Padang, 16 Januari 2024 – Tim Pengembangan Pariwisata Kawasan Muria bekerja sama dengan LPPM-FEB Universitas Andalas menggelar Focus Group Discussion (FGD) bertajuk “Digitalisasi Wisata Kawasan Muria: Mengadaptasi Sukses Model Pulau Mandeh”. Kegiatan ini berlangsung di Kampus Magister Manajemen Universitas Andalas, Kota Padang, pada Kamis (16/1/2025).
Acara ini menghadirkan sejumlah narasumber dari dua kawasan wisata potensial, yaitu Kawasan Religi Sunan Muria dan Kawasan Wisata Bahari Mandeh. Diskusi membahas strategi pengembangan pariwisata berbasis digital dan inovasi pengelolaan destinasi yang mampu meningkatkan daya tarik wisata. Peserta dihadir dari berbagai akademisi Universitas Andalas (UNAD) baik dari dosen dan mahasiswa.
Pengembangan Wisata Religi Sunan Muria Dr. H. Mohammad Dzofir, M.Ag., (Akademisi IAIN Kudus) menjelaskan bahwa Kawasan Wisata Religi Sunan Muria yang terdiri dari enam desa saat ini masih menjadi tujuan utama ziarah. Akses menuju lokasi dapat ditempuh menggunakan ojek, namun ke depan direncanakan hadirnya inovasi transportasi seperti jeep tour dan fasilitas pendukung lainnya.
Dzofir menekankan pentingnya keterlibatan mahasiswa sebagai agent of change dalam pengembangan wisata agar mampu mendorong kesadaran masyarakat sekitar. “Kolaborasi dengan tokoh masyarakat, motivasi, dan evaluasi berkala sangat dibutuhkan untuk menjaga harmonisasi pengembangan,” ujarnya.
Digitalisasi untuk Pariwisata Terintegrasi penting dan sejalan dengan program pengembangan wisata, Prof. H. Wahibur Rokhman, S.E., M.Si., Ph.D., (Akademisi IAIN Kudus) menyoroti pentingnya penggunaan perangkat lunak berbayar yang aman dalam membangun aplikasi wisata. “Komitmen pengelola aplikasi sangat menentukan keberhasilan digitalisasi. Koordinasi antara pihak pengelola aplikasi dan pelaku usaha seperti pengelola resort harus terjalin baik agar tidak terjadi miskomunikasi,” jelasnya.
Pelajaran dari Kawasan Mandeh, Prof. Dr. Harif Amali Rivai, S.E., M.Si., memaparkan strategi pengembangan Kawasan Wisata Bahari Mandeh, yang kini dikunjungi rata-rata 5.000 wisatawan per bulan. Mereka mengungkapkan sejumlah inovasi seperti promosi melalui YouTube, penjualan merchandise oleh masyarakat, serta penerapan SOP Sapta Pesona untuk kenyamanan dan keamanan pengunjung.

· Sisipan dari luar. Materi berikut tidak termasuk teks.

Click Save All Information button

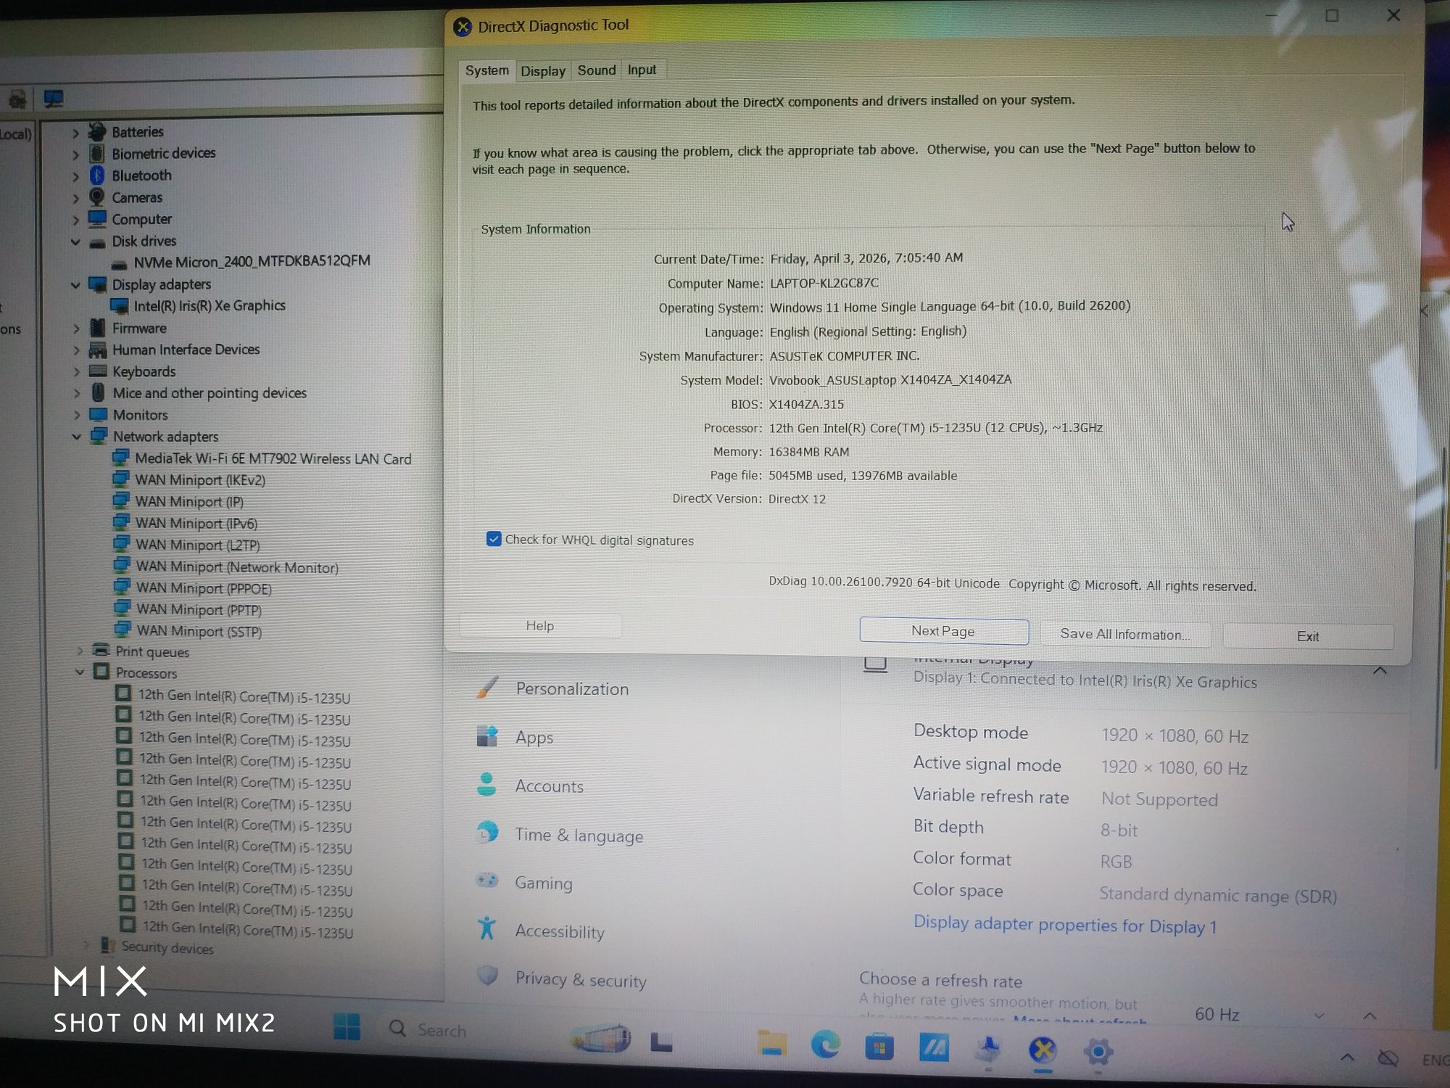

Kawasan Mandeh juga menawarkan berbagai aktivitas wisata, mulai dari jetski, snorkeling, banana boat, camping, hingga kuliner laut tradisional. Upaya peningkatan kualitas layanan dilakukan melalui pelatihan bahasa Inggris bagi pengelola agar siap melayani wisatawan mancanegara.
Mengenai tantangan dan solusi yang tepat Dr. Syafrizal, S.E., M.E., menekankan perlunya sistem paket wisata terintegrasi yang mencakup transportasi, destinasi, dan penginapan. Namun, ia mengakui terdapat sejumlah tantangan seperti persaingan antar pelaku usaha, keterbatasan infrastruktur, dan ketidakpercayaan masyarakat terhadap perubahan. “Kolaborasi menjadi kunci agar integrasi wisata berjalan baik,” tegasnya.
Melalui FGD ini, diharapkan Kawasan Wisata Religi Sunan Muria dapat mengadaptasi keberhasilan Mandeh dengan menggabungkan inovasi digital, keterlibatan masyarakat, dan pengelolaan destinasi yang berkelanjutan.